## WORK REQUEST
Where a line below holds the string "agent", copy that line.

## INPUT RECORDS
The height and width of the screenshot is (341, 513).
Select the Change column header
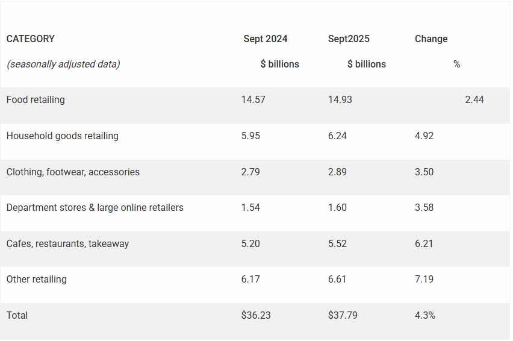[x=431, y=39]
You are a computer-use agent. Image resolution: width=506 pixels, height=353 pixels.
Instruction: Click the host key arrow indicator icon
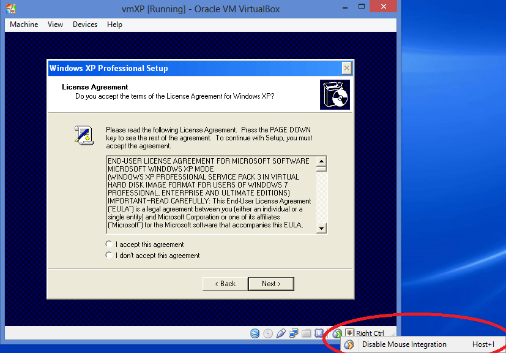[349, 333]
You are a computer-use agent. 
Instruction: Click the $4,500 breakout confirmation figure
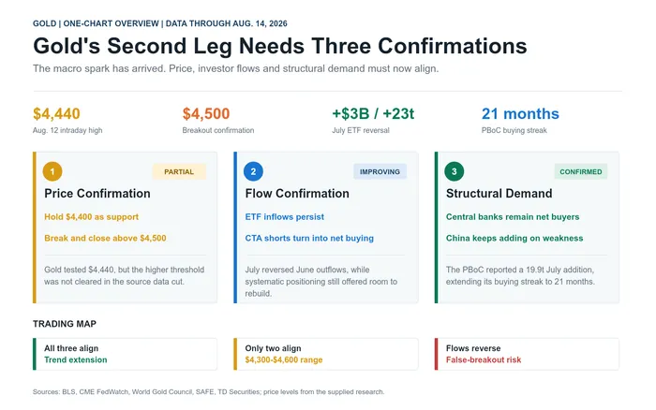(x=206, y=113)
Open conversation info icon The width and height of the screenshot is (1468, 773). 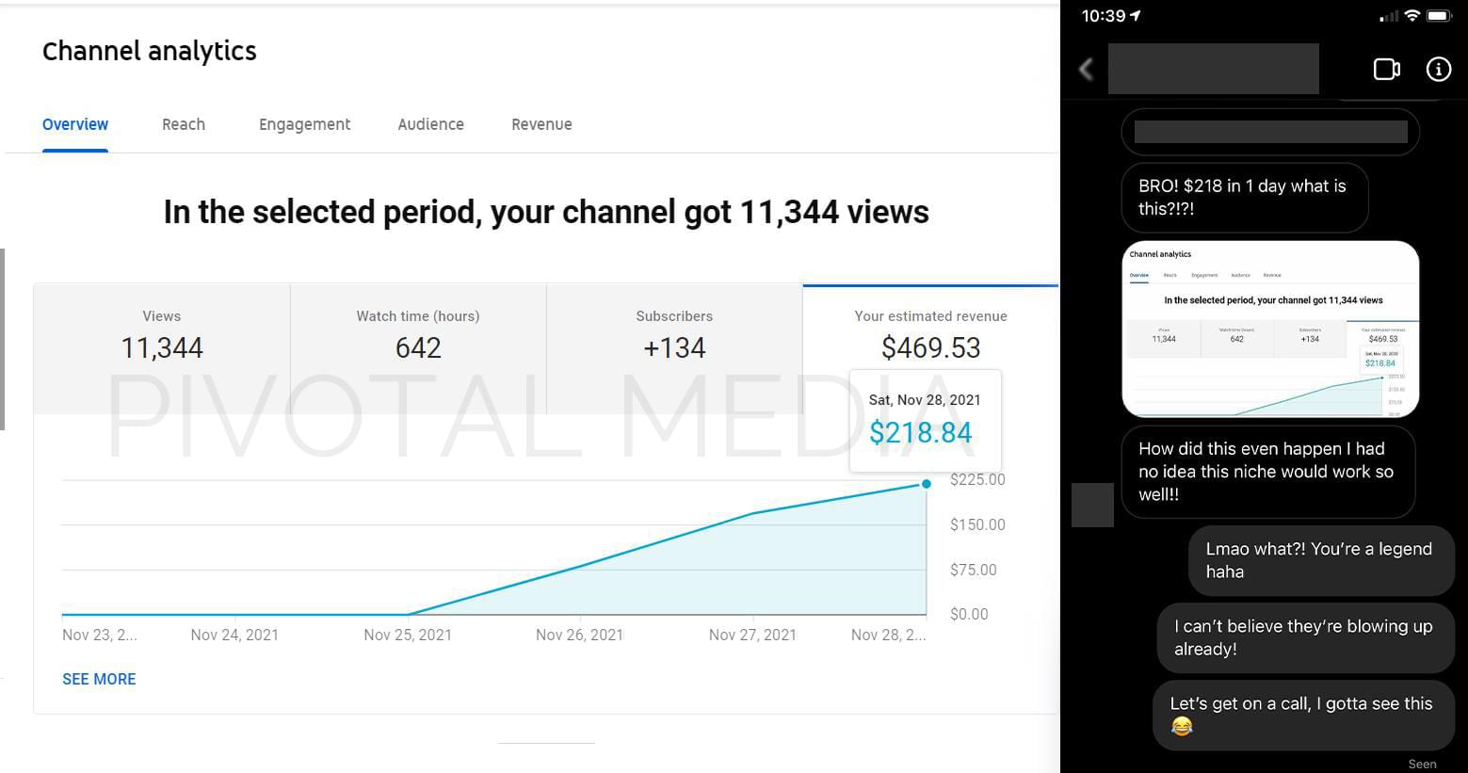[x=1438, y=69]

## REPLY
You are a computer-use agent. Image resolution: width=506 pixels, height=353 pixels.
You are a computer-use agent. 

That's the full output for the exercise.